Mass measurements of $^{60-63}$Ga reduce x-ray burst model uncertainties and extend the evaluated $T=1$ isobaric multiplet mass equation

TL;DR

This study provides precise mass measurements of neutron-deficient gallium isotopes, significantly improving data accuracy, constraining astrophysical models of X-ray bursts, and extending the isobaric multiplet mass equation to higher mass numbers.

Contribution

It offers the first direct mass measurement of $^{60}$Ga and refines the mass of $^{61}$Ga, impacting astrophysical models and nuclear mass systematics.

Findings

$^{60}$Ga is proton-bound, defining the proton drip line.

Improved $^{61}$Ga mass constrains rp process reaction Q-values.

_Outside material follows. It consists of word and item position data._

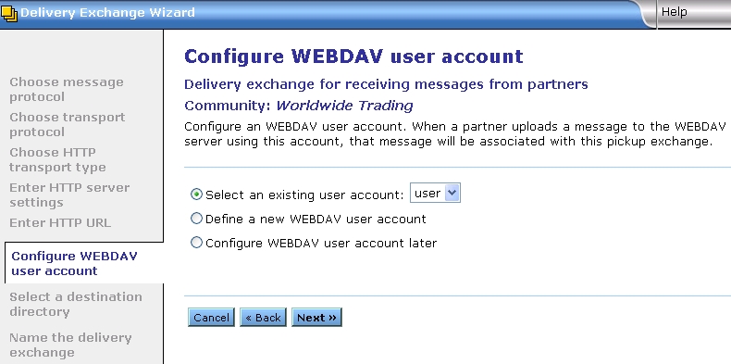Go to previous step with Back button

point(263,318)
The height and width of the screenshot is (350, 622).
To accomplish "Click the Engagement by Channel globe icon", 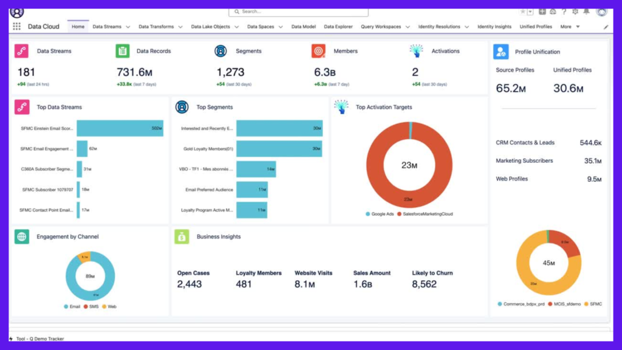I will click(22, 236).
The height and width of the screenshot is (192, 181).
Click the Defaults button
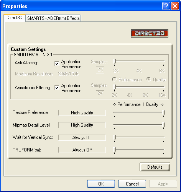(x=155, y=167)
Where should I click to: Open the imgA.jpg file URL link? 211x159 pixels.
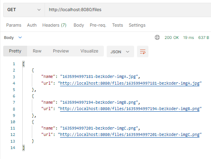[130, 83]
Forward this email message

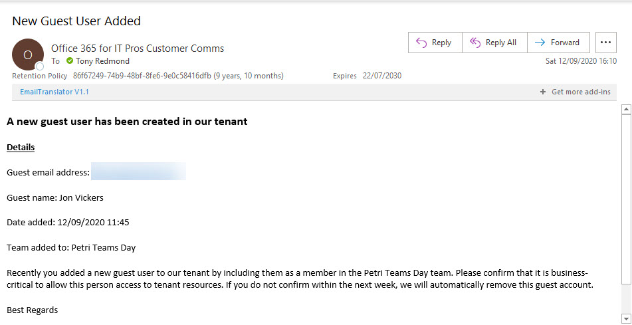tap(559, 43)
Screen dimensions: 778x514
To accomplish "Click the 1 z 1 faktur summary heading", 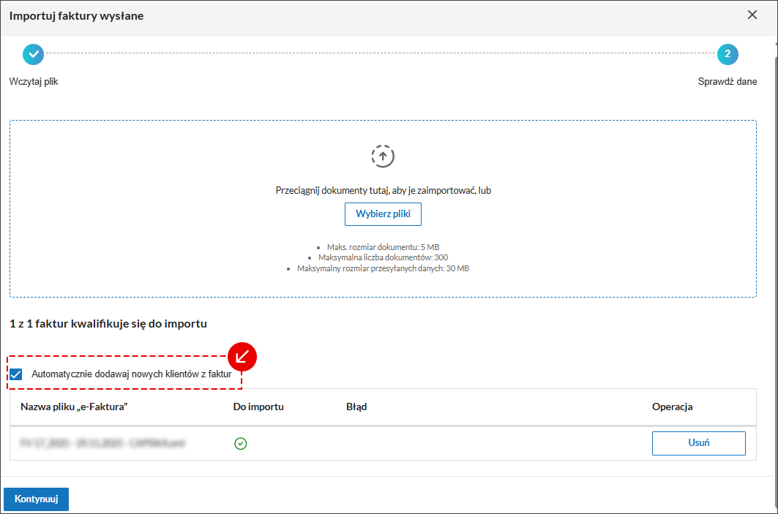I will [108, 323].
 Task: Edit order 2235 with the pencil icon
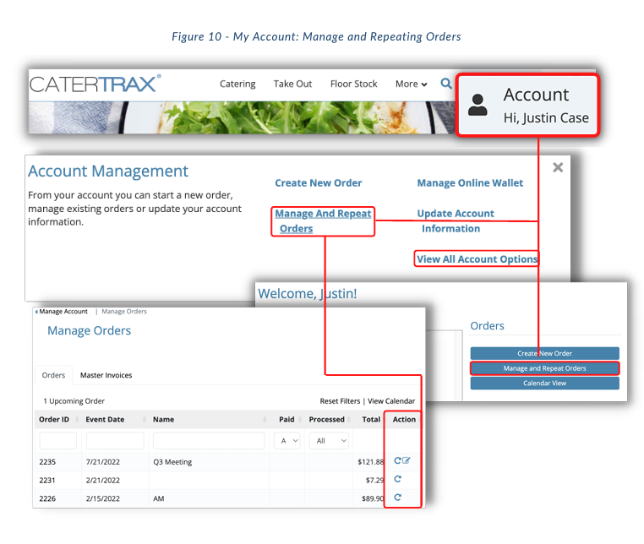tap(406, 460)
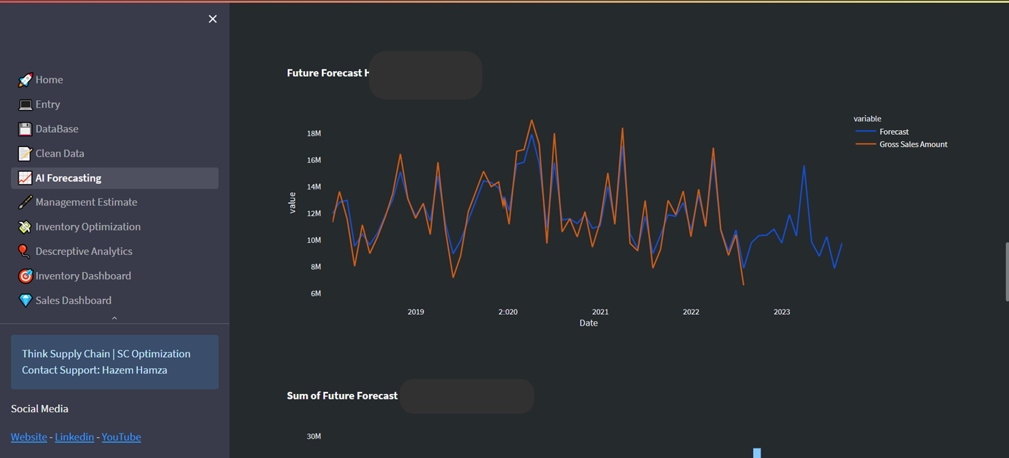The width and height of the screenshot is (1009, 458).
Task: Click the DataBase floppy disk icon
Action: coord(25,129)
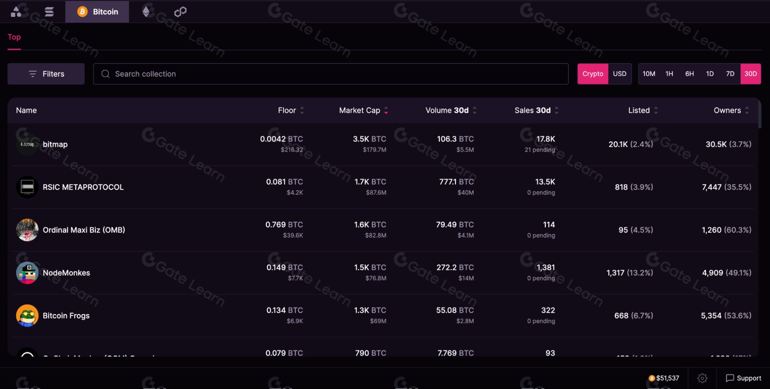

Extends the $T=1$ isobaric multiplet mass equation to $A=60$.

Abstract

We report precision mass measurements of neutron-deficient gallium isotopes approaching the proton drip line. The measurements of $^{60-63}$Ga performed with the TITAN multiple-reflection time-of-flight mass spectrometer provide a more than threefold improvement over the current literature mass uncertainty of $^{61}$Ga and mark the first direct mass measurement of $^{60}$Ga. The improved precision of the $^{61}$Ga mass has important implications for the astrophysical rp process, as it constrains essential reaction Q-values near the $^{60}$Zn waiting point. Based on calculations with a one-zone model, we demonstrate the impact of the improved mass data on prediction uncertainties of X-ray burst models. The first-time measurement of the $^{60}$Ga ground-state mass establishes the proton-bound nature of this nuclide; thus, constraining the location of the proton drip line along this isotopic chain. Including the measured mass of $^{60}$Ga further enables us to extend the evaluated $T=1$ isobaric multiplet mass equation up to $A=60$.